Last year at this time (mid-April), temperatures were well above normal and the precipitation deficit was startling. The drought had been ongoing since 2012, lasting nearly 5 years having impacts on wildlife not entirely known. Focusing on snakes specifically, it’s basic biology/ecology to imagine that snakes loosing water where it may’ve been present before could cut down on favorable habitat as well and more importantly impact their prey animals ranging from lizards to rodents including field mice, gophers and rats — as well as larger animals such as jackrabbits and even birds (yes, snakes can consume birds, though gopher snakes will more commonly eat their eggs which could’ve seen a decline during the peak of the drought). With that said, it’s easy to go out on a limb and assume that given the lack of water where animals have always found it in places such as ponds, small creeks and steams, and wetlands likely saw decline in population, or at least in general health of these populations in the last five years as water became more and more scarce in so many places.
A small rattlesnake on a patch of parched soil, in April 2014.

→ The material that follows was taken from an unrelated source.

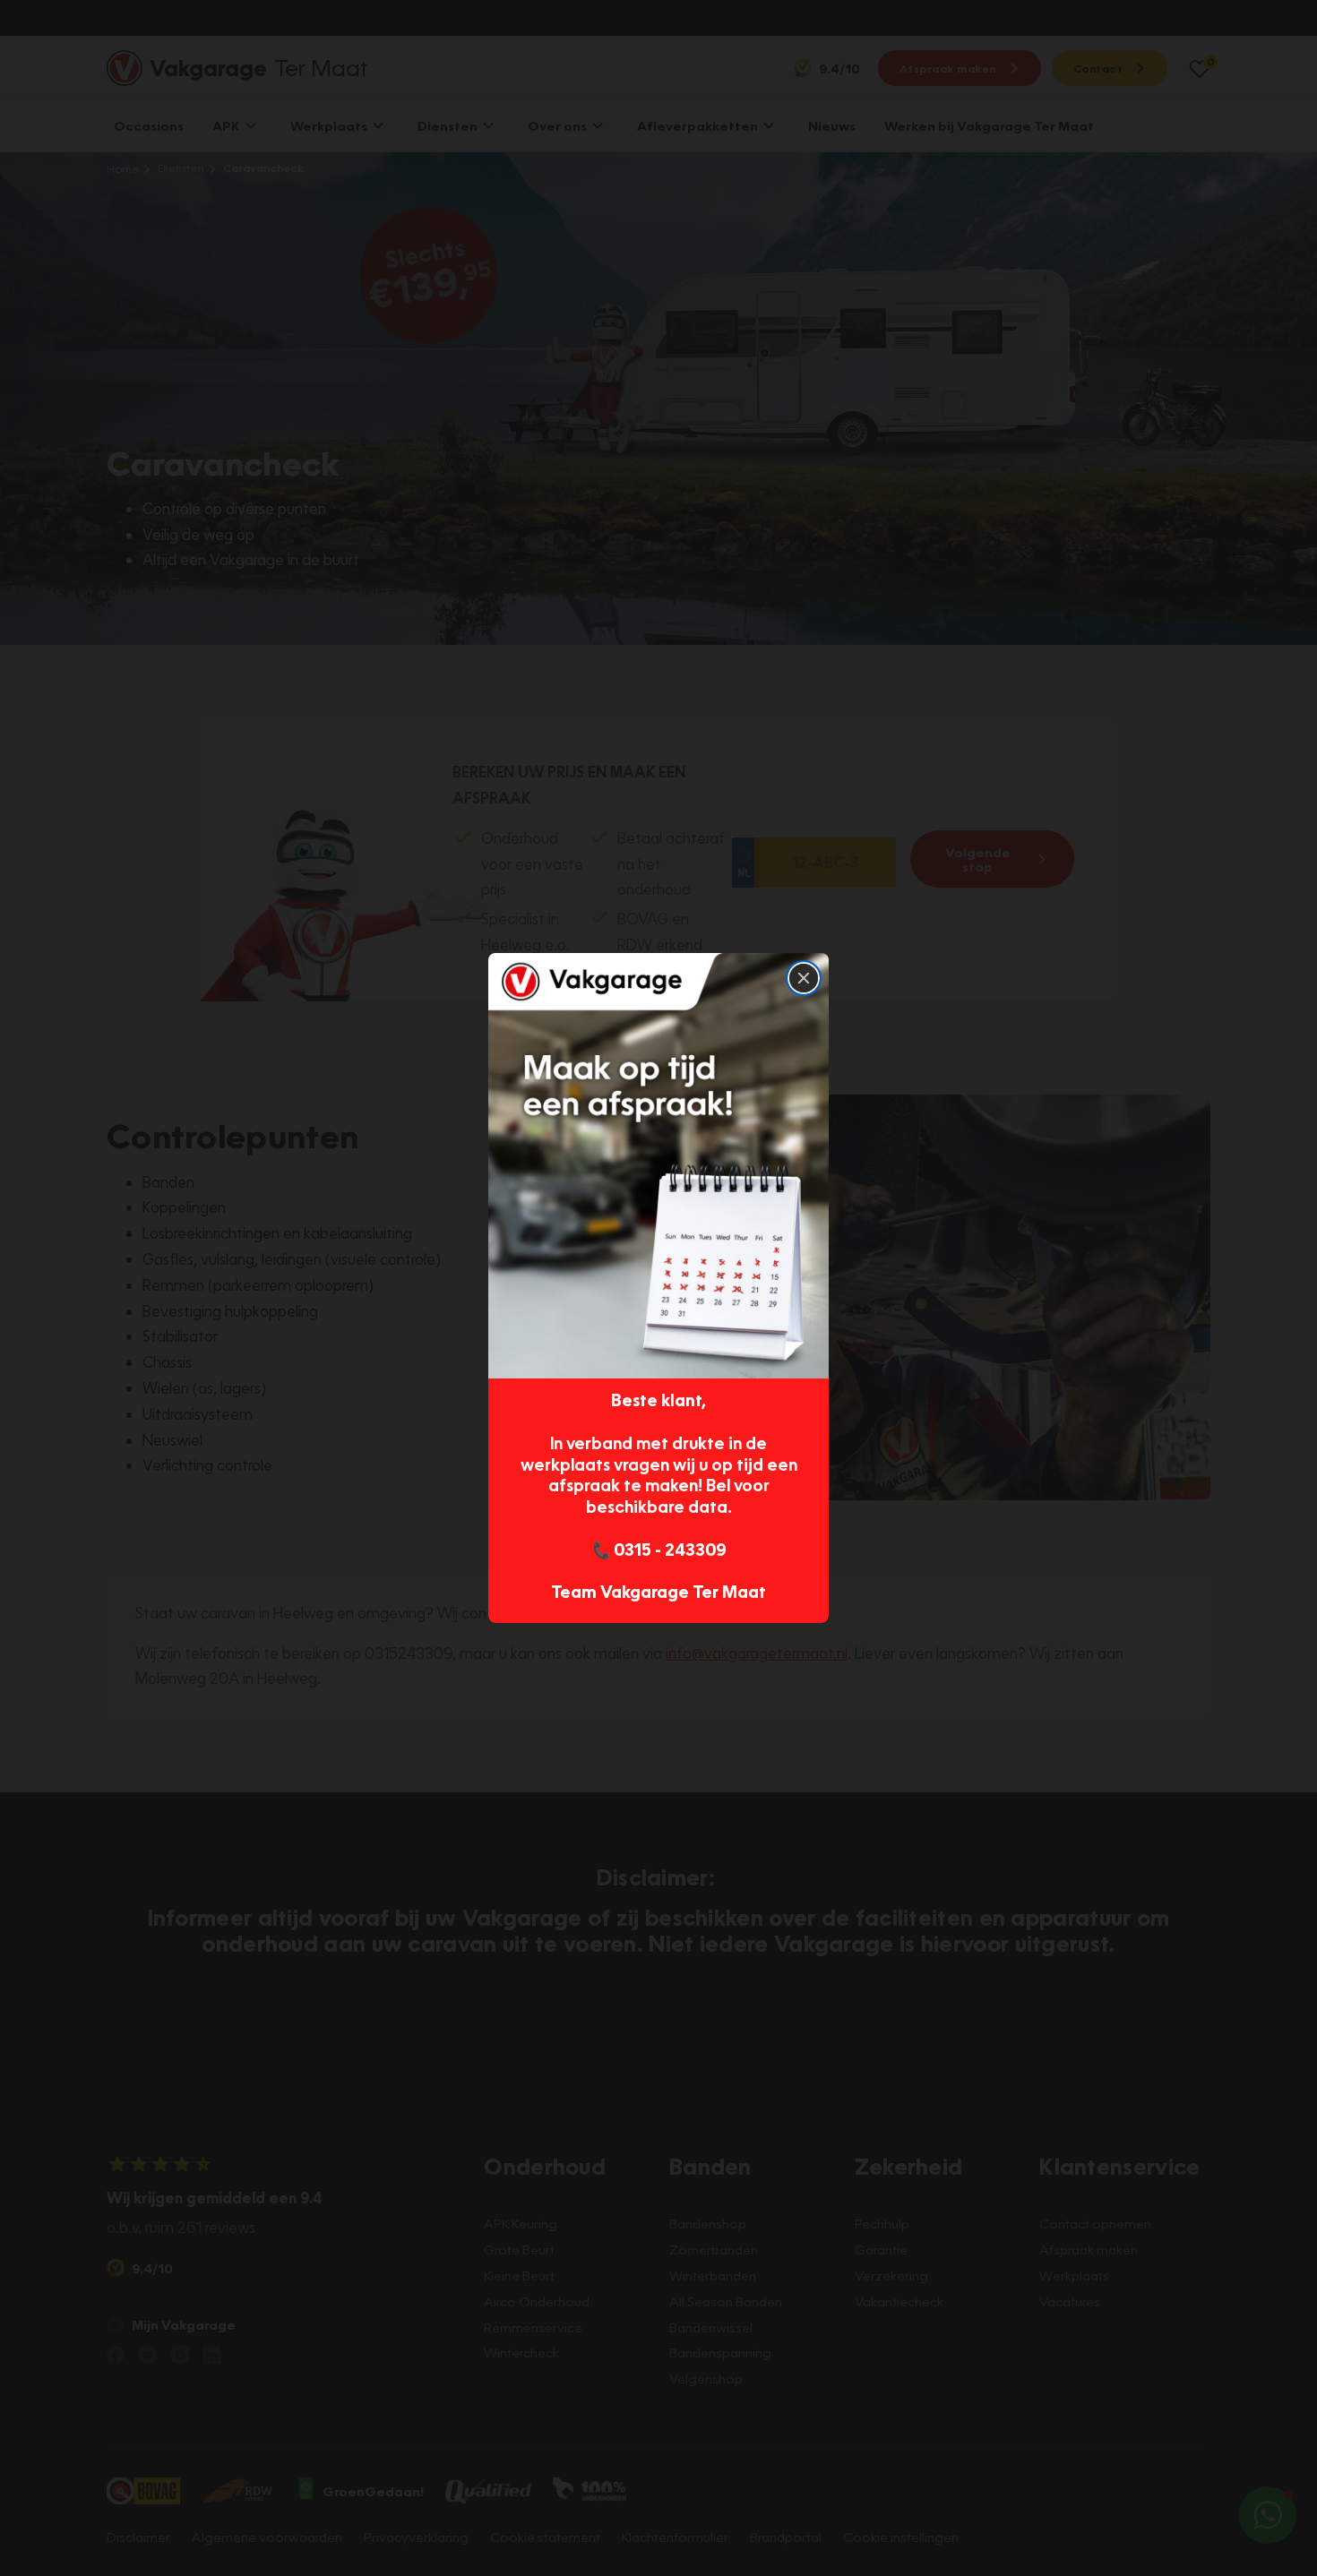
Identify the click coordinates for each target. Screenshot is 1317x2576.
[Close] (803, 978)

Now as of 2017, we’re on the reverse end of the spectrum water-wise in California (at least in regards to surface water, as ground water takes an extraordinarily long time to replenish). With much of the state at or above average to in the top-3 wettest winters on record (in the northern 1/3 of the state) for the current water year, the ecological benefits will last for years to come. Five years of drought likely meant some of the weaker animals’ genes didn’t make it, while the stronger & more robust animals’ genes are here to stay and continue to get passed on. Wet winters such as the 2016/2017 winter help boost vegetation growth and keep ponds, creeks, and wetlands saturated deeper into the summer — this will allow for a well-fed low end of the food-chain — meaning those animals who survived the drought should be in for a good year of eating.
During the spring months, these drought survivors will be on a mission to accomplish two things: find their first meals upon waking up, and secondly: find themselves mates to pass along those increased drought tolerant genes. This mindset is primarily in the heads of snakes, but it will be the lifestyle of most animals this warm season. It’s been stated by other people in the rattlesnake removal field that they expect this year to be booming compared to previous years because of the wet winter — but they tend to say this every year, whether extreme drought or extremely wet. I’m not saying it won’t be a good year for anyone, nor am I negating their claims; I simply don’t believe rainfall plays a major role in the amount of snakes people find and down the road call a professional out to remove in the same year. Now, five years of drought likely did lead to an increasingly desperate population of rattlesnakes toward the tail end/peak of the drought — but the first year or two probably didn’t. Snakes are strong, resilient animals, and can survive some crazy living conditions and injuries in the wild.
A pair of rattlesnakes passing on those drought-surviving genes.
The drought survivors, as I’ll keep referring too, will take this wet years’ bounty and utilize it in the form of energy to branch out, find a mate, and reproduce. Given it takes the summer months (approximately a 90 day gestation period) for pregnant mother snakes to give birth, these babies may not be seen until next year given they’re typically born in the fall. In the following years, the current snake population will receive this boost of genetically stronger, more drought-resistant snakes as they grow and mature as their parents did during the drought, hopefully not to battle one for a few years — though, they’ll be more ready than the previous generation was in their roots if we are to face another in the near-future.
If this isn’t the news you like and you don’t care for snakes: keep in mind rodents and other pests will also go through a population boom in the coming months and years. We’ve got to have something to eat them, right? Plus, snakes are undoubtedly interesting and beautiful animals if you look at them in a less fearful light. They aren’t out to get you, they won’t try to eat you, and they won’t steal your popcorn when you aren’t looking.